* [Stated task]: Convert every line of the material below into a Markdown table with two columns, "No." for the row number and "Entry" for the text of the line. Skip blank lines and leave the images out.

* [Information provided]:
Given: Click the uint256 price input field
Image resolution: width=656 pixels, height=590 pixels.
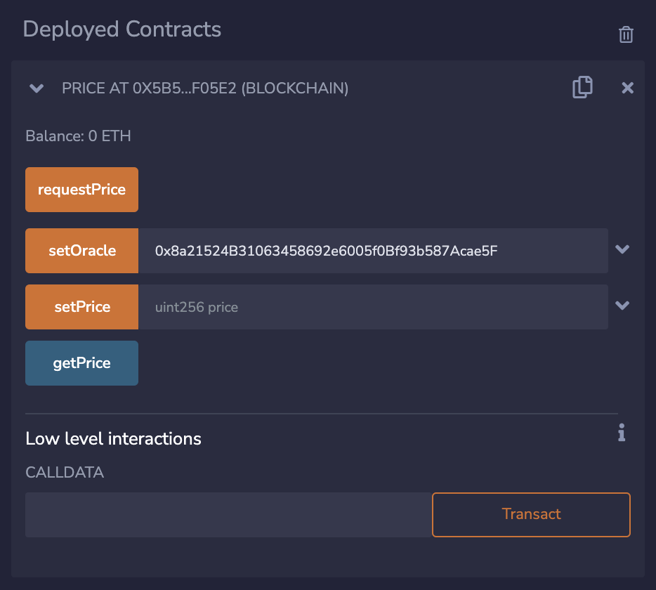Looking at the screenshot, I should 372,307.
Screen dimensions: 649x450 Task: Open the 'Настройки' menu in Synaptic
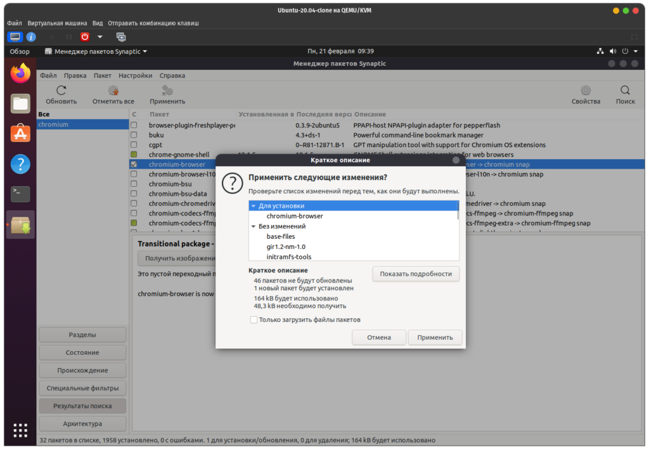coord(135,75)
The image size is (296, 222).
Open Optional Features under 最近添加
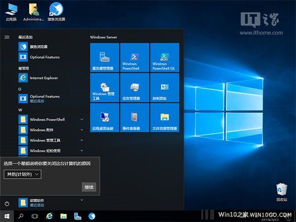(44, 57)
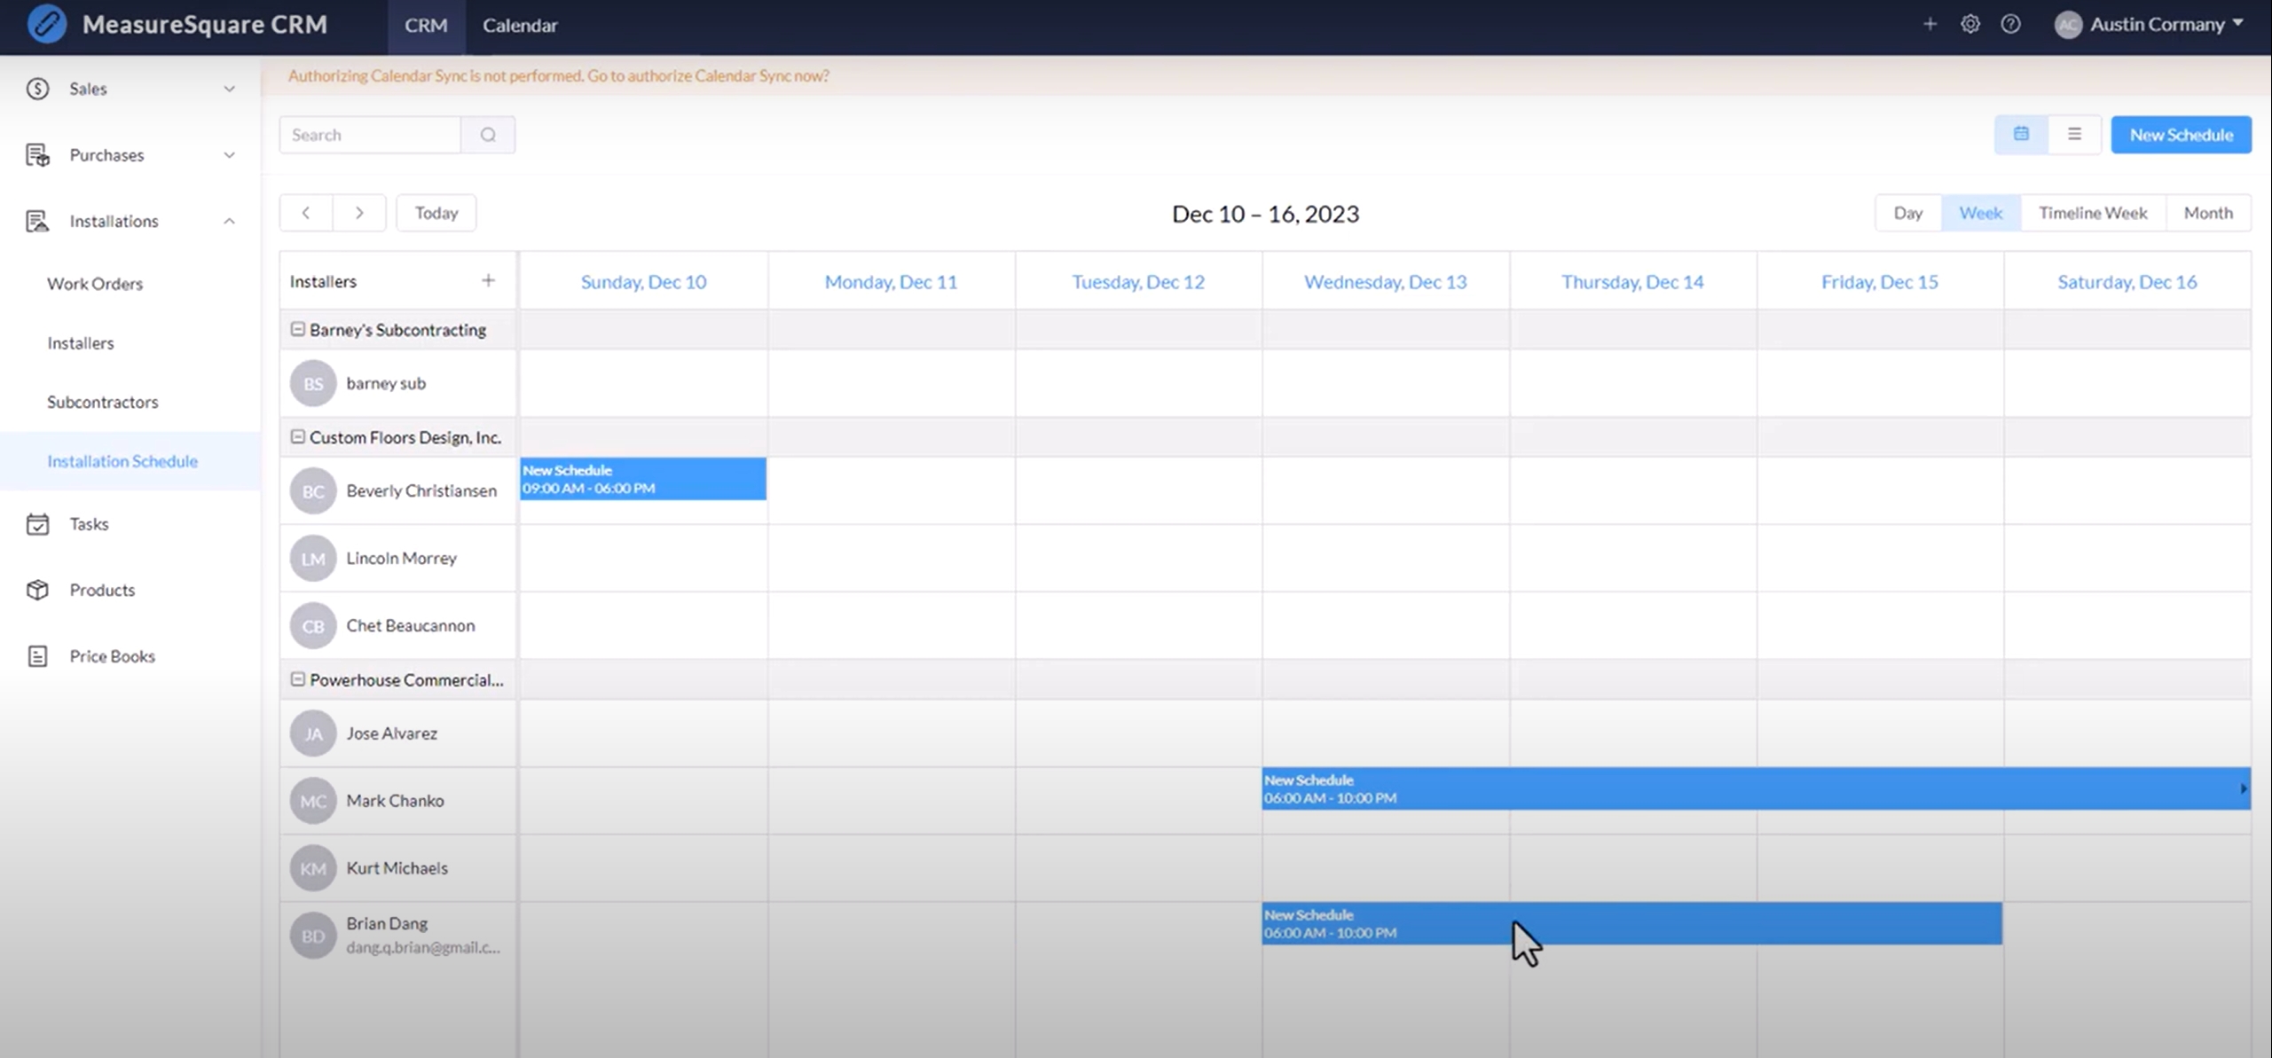This screenshot has height=1058, width=2272.
Task: Collapse Barney's Subcontracting group
Action: (x=298, y=329)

* [Answer to the exercise]:
| No. | Entry |
|---|---|
| 1 | Given: Click the uint256 price input field |
| 2 | Image resolution: width=656 pixels, height=590 pixels. |
| 3 | Looking at the screenshot, I should 372,307. |
| 4 | Screen dimensions: 649x450 Task: Open the 'Настройки' menu in Synaptic |
| 5 | coord(135,75) |
| 6 | The image size is (296, 222). |
| 7 | Open Optional Features under 最近添加 |
| 8 | (44, 57) |
| 9 | This screenshot has height=1058, width=2272. |
| 10 | Task: Collapse Barney's Subcontracting group |
| 11 | Action: (x=298, y=329) |